[Saved data entries]
'''
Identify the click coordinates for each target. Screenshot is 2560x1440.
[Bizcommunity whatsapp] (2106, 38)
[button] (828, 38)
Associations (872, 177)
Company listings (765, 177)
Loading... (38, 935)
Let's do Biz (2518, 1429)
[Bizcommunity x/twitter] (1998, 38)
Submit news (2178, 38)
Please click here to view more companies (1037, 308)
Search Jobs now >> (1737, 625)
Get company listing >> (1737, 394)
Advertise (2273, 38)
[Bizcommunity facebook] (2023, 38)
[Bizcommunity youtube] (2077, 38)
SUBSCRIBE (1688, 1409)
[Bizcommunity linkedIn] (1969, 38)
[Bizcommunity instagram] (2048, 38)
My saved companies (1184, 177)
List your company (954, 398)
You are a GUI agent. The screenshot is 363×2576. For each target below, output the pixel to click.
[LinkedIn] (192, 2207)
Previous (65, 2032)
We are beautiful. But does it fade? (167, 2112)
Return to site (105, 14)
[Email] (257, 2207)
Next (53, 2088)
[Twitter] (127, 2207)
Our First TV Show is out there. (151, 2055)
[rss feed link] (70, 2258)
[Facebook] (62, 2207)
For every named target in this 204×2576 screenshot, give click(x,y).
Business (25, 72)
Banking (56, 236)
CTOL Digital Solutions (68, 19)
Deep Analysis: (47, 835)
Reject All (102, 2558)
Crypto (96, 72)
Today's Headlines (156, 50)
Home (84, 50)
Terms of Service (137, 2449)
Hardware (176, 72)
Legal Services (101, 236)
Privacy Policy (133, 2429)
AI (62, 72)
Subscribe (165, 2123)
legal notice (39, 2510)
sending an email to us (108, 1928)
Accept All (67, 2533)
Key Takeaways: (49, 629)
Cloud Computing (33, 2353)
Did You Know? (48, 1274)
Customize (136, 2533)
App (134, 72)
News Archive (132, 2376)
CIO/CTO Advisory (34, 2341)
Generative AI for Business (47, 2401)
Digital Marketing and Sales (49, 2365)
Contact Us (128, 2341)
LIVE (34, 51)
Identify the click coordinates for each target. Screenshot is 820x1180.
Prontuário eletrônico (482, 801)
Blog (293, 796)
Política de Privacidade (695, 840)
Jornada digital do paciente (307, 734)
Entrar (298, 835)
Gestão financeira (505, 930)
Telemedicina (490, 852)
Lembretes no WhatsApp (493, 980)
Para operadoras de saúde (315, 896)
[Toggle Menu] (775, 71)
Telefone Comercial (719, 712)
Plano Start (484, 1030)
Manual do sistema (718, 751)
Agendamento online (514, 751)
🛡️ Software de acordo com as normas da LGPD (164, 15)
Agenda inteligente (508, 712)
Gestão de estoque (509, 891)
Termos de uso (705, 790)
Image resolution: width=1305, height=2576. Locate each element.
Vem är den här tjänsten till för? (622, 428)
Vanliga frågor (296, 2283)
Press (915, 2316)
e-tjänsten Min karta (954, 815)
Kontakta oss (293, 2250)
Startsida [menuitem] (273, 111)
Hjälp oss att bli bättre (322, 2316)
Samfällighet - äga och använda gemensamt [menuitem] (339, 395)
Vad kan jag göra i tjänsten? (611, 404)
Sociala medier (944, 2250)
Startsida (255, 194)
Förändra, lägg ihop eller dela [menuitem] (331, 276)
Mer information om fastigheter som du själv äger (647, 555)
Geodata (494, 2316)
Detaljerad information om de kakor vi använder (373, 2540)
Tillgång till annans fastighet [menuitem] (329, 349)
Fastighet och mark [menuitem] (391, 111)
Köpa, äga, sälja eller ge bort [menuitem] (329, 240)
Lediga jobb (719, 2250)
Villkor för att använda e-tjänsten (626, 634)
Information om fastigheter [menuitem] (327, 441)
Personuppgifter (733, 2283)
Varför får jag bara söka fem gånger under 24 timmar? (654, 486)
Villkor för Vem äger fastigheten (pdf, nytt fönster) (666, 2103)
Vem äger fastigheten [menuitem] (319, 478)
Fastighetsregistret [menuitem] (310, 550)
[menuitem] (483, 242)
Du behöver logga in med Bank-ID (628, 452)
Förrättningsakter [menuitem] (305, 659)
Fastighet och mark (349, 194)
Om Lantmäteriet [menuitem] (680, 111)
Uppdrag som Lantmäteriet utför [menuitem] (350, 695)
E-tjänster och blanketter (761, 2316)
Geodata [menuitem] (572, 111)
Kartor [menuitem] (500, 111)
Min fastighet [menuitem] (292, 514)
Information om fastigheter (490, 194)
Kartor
'''
Task objective – Each line from the one with "News Archive (132, 2376)" through the last line of the records above must be retyped exactly, and no other line may be given.

Solution to this exercise –
News Archive (132, 2376)
CIO/CTO Advisory (34, 2341)
Generative AI for Business (47, 2401)
Digital Marketing and Sales (49, 2365)
Contact Us (128, 2341)
LIVE (34, 51)
Identify the click coordinates for each target. Screenshot is 820x1180.
Prontuário eletrônico (482, 801)
Blog (293, 796)
Política de Privacidade (695, 840)
Jornada digital do paciente (307, 734)
Entrar (298, 835)
Gestão financeira (505, 930)
Telemedicina (490, 852)
Lembretes no WhatsApp (493, 980)
Para operadoras de saúde (315, 896)
[Toggle Menu] (775, 71)
Telefone Comercial (719, 712)
Plano Start (484, 1030)
Manual do sistema (718, 751)
Agendamento online (514, 751)
🛡️ Software de acordo com as normas da LGPD (164, 15)
Agenda inteligente (508, 712)
Gestão de estoque (509, 891)
Termos de uso (705, 790)
Image resolution: width=1305, height=2576. Locate each element.
Vem är den här tjänsten till för? (622, 428)
Vanliga frågor (296, 2283)
Press (915, 2316)
e-tjänsten Min karta (954, 815)
Kontakta oss (293, 2250)
Startsida [menuitem] (273, 111)
Hjälp oss att bli bättre (322, 2316)
Samfällighet - äga och använda gemensamt [menuitem] (339, 395)
Vad kan jag göra i tjänsten? (611, 404)
Sociala medier (944, 2250)
Startsida (255, 194)
Förändra, lägg ihop eller dela [menuitem] (331, 276)
Mer information om fastigheter som du själv äger (647, 555)
Geodata (494, 2316)
Detaljerad information om de kakor vi använder (373, 2540)
Tillgång till annans fastighet [menuitem] (329, 349)
Fastighet och mark [menuitem] (391, 111)
Köpa, äga, sälja eller ge bort [menuitem] (329, 240)
Lediga jobb (719, 2250)
Villkor för att använda e-tjänsten (626, 634)
Information om fastigheter [menuitem] (327, 441)
Personuppgifter (733, 2283)
Varför får jag bara söka fem gånger under 24 timmar? (654, 486)
Villkor för Vem äger fastigheten (pdf, nytt fönster) (666, 2103)
Vem äger fastigheten [menuitem] (319, 478)
Fastighetsregistret [menuitem] (310, 550)
[menuitem] (483, 242)
Du behöver logga in med Bank-ID (628, 452)
Förrättningsakter [menuitem] (305, 659)
Fastighet och mark (349, 194)
Om Lantmäteriet [menuitem] (680, 111)
Uppdrag som Lantmäteriet utför [menuitem] (350, 695)
E-tjänster och blanketter (761, 2316)
Geodata [menuitem] (572, 111)
Kartor [menuitem] (500, 111)
Min fastighet [menuitem] (292, 514)
Information om fastigheter (490, 194)
Kartor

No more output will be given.